I tried to get a file's history using sourcetree, but to no avail.
Searching on google gives negatives.

So I can't see how a single file has evolved through history using git (without checking out/cloning out the whole project at commit points?)

This is an existing feature in svn, and I'd be surprised if there's no way to do it in git.
Basically you could do it with something like this:
git log --follow -p filename
However this will generally assume you have the whole history and all the metadata available locally; in other words you'd have to clone the repo. (Checking out something over the network really goes against the distributed philosophy).

I don't know how to do it the way you're asking. The closest thing I can find is to go on Github, click on a file then on the "history" tab. Assuming your project has a fork on github.
Perfect rahmu. Thanks alot.

I wasn't suggesting I wanted to check it over the network. My wording could have confused.
I meant my current best bet was to checkout the single file throughout the "checkpoints" that I already have.
SourceTree doesn't interface with this particular command with all these arguments.
Everything (or almost everything) dealing with consulting the history of your project can be found under some git log option. I strongly recommend you read the builtin documentation. I don't mean to read it like a book. Just keep in mind that consulting it should be your first option, even before Google.

The builtin documentation is git help. If you have a more specific idea for where to look you can use git log help (or git help log; I don't really remember). This also raises another issue. I don't know Sourcetree and how it behaves, but I have no problem suggesting you ditch it. Git was made to be used from the command line. Period. The only thing you'd be really missing out on would be some pretty representation of your branches and commits with colors and animations (Wow! Fade out!).
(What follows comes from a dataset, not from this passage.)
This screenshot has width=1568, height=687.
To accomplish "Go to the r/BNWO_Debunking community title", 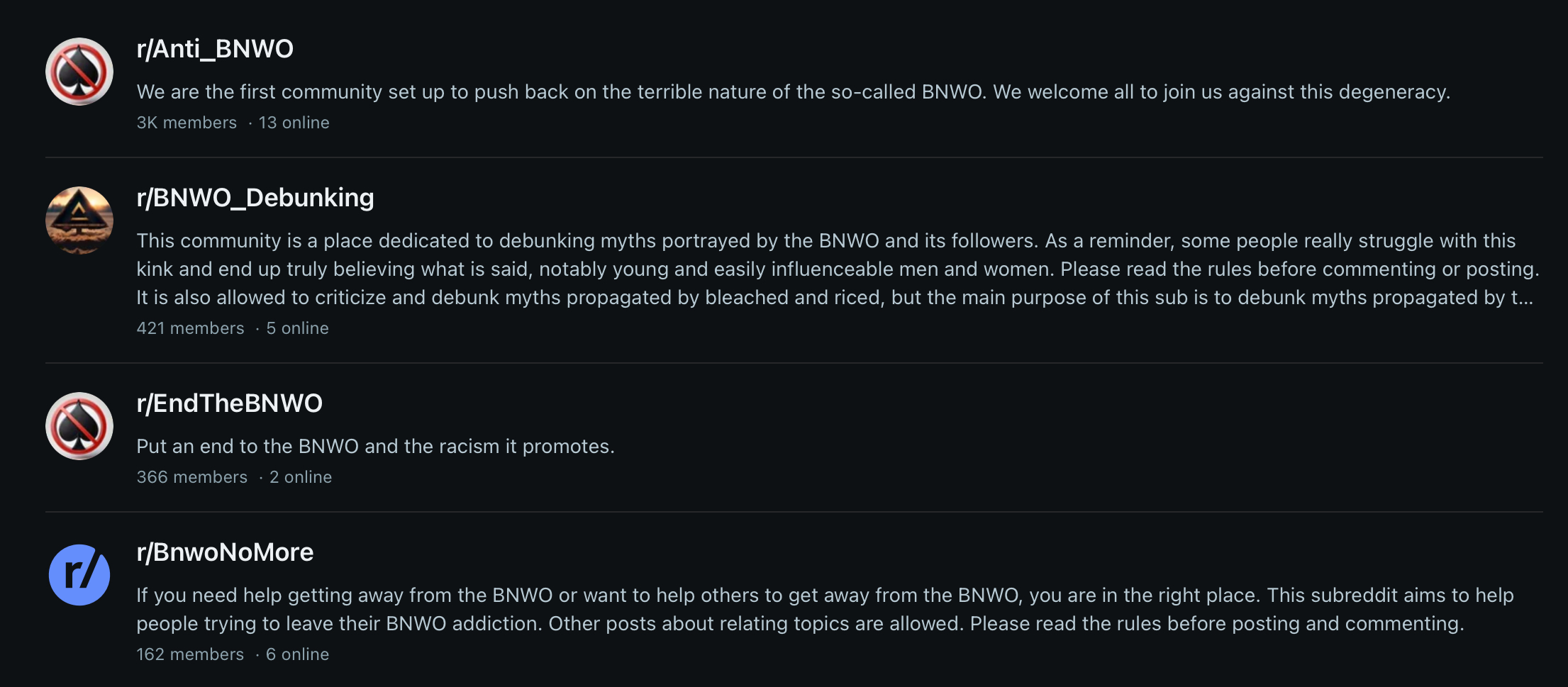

Unless you're dealing with merging dozens of branches daily (which probably won't happen much), you don't need this. You don't want to have to deal with Source Control. It should be seamless. It should be fast and efficient. It should be command line.

My 2c.
There's also git blame, which is nice to quickly see when each line was last changed (and who did it). Especially useful if you have support for it built in to your editor and can run it quickly on whatever file you're working on.
12 days later
Check out: https://github.com/tpope/vim-fugitive
Really nice plugin if you use vim :)

So you might wana try:
:GBlame
and..
:GLog
Cheers :)
(without checking out/cloning out the whole project at commit points?)
You can't do partial checking in git like in svn :/
If you own the project, try submodules. They might solve it.